• Explore the material:
A. In the arterial spin labeling article, on what strength of MRI was CASL implemented?
B. Rename "Date Published" as "Publication Date" in the arterial spin labeling article, and give that part again, starting with "Date Published: April" and going on through "Beaulieu, Quan Jiang.".

• Supplied text:
Research Article: High resolution continuous arterial spin labeling of human cerebral perfusion using a separate neck tagging RF coil

Date Published: April 25, 2019

Publisher: Public Library of Science

Author(s): María Guadalupe Mora Álvarez, Robert Wayne Stobbe, Christian Beaulieu, Quan Jiang.


For standard clinical applications, ASL images are typically acquired with 4–8 mm thick slices and 3–4 mm in-plane resolution. However, in this paper we demonstrate that high-resolution continuous arterial spin labeling (CASL) perfusion images can be acquired in a clinically relevant scan time using current MRI technology. CASL was implemented with a separate neck coil for labeling the arterial blood on a 4.7T MRI using standard axial 2D GE-EPI. Typical-resolution to high-resolution (voxels of 95, 60, 45, 27, or 7 mm3) images were compared for qualitative and quantitative cerebral blood flow analysis (CBF) in nine healthy volunteers (ages: 24–32 years). The highest resolution (1.5×1.5×3 = 7 mm3) CASL implementation yielded perfusion images with improved cortex depiction and increased cortical CBF measurements (53 ± 8 ml/100g/min), consistent with reduced partial volume averaging. The 7 mm3 voxel images were acquired with 6 cm brain coverage in a clinically relevant scan of 6 minutes. Improved spatial resolution facilitates CBF measurement with reduced partial volume averaging and may be valuable for the detection of perfusion deficits in small lesions and perfusion measurement in small brain regions.

• Dataset excerpt:

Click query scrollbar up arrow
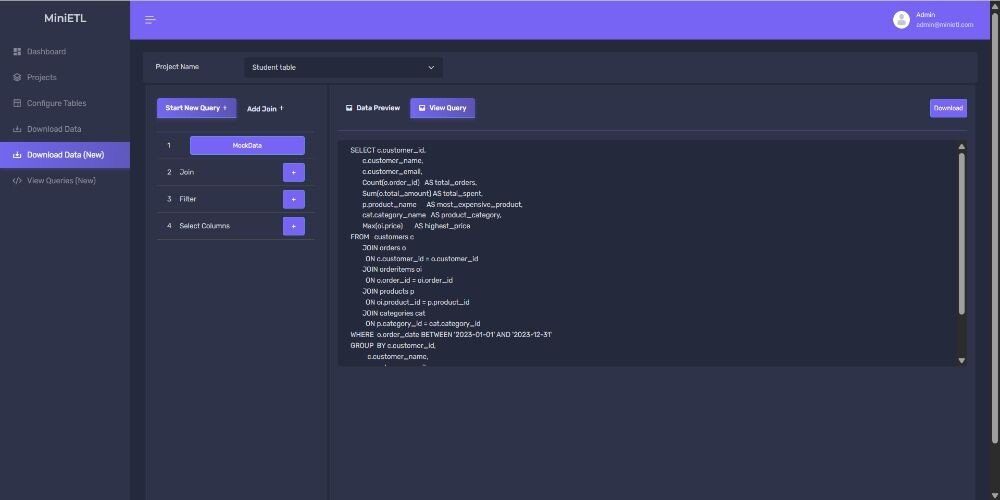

• Replies:
A. A 4.7T MRI.

B.
Publication Date: April 25, 2019

Publisher: Public Library of Science

Author(s): María Guadalupe Mora Álvarez, Robert Wayne Stobbe, Christian Beaulieu, Quan Jiang.